BEGIN Records to use

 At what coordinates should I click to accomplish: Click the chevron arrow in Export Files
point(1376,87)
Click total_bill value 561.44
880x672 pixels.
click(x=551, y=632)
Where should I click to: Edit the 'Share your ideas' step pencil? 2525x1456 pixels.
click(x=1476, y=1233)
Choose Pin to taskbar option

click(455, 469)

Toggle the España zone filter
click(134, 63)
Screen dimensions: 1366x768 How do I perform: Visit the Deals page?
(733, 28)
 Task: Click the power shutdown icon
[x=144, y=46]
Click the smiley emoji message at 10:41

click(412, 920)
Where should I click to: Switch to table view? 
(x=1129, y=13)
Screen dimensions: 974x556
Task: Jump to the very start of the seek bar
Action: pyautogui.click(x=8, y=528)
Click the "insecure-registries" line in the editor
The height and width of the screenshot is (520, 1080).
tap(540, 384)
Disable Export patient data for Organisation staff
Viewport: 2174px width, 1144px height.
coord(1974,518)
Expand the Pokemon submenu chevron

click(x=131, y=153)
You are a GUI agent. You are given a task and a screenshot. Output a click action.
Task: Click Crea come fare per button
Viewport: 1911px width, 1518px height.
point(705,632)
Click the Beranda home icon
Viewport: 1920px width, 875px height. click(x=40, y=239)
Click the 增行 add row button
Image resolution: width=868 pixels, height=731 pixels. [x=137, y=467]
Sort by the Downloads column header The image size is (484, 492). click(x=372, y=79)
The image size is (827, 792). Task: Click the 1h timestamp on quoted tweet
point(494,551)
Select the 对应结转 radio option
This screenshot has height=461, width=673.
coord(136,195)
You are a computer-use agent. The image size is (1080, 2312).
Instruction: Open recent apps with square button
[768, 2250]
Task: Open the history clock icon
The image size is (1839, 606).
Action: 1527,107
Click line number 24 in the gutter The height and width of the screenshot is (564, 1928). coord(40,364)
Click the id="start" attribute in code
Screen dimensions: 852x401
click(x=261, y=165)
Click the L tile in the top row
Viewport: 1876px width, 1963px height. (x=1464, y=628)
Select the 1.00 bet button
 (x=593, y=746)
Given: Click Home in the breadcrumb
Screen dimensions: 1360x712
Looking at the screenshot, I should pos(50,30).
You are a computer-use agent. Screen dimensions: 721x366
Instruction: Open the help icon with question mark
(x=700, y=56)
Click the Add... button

END Records to use

Problem details:
Return word for word the lines above from the line with "Task: Open the history clock icon" to the line with "You are a computer-use agent. Screen", including both and leaving out all others.

Solution for this task:
Task: Open the history clock icon
The image size is (1839, 606).
Action: 1527,107
Click line number 24 in the gutter The height and width of the screenshot is (564, 1928). coord(40,364)
Click the id="start" attribute in code
Screen dimensions: 852x401
click(x=261, y=165)
Click the L tile in the top row
Viewport: 1876px width, 1963px height. (x=1464, y=628)
Select the 1.00 bet button
 (x=593, y=746)
Given: Click Home in the breadcrumb
Screen dimensions: 1360x712
Looking at the screenshot, I should pos(50,30).
You are a computer-use agent. Screen dimensions: 721x366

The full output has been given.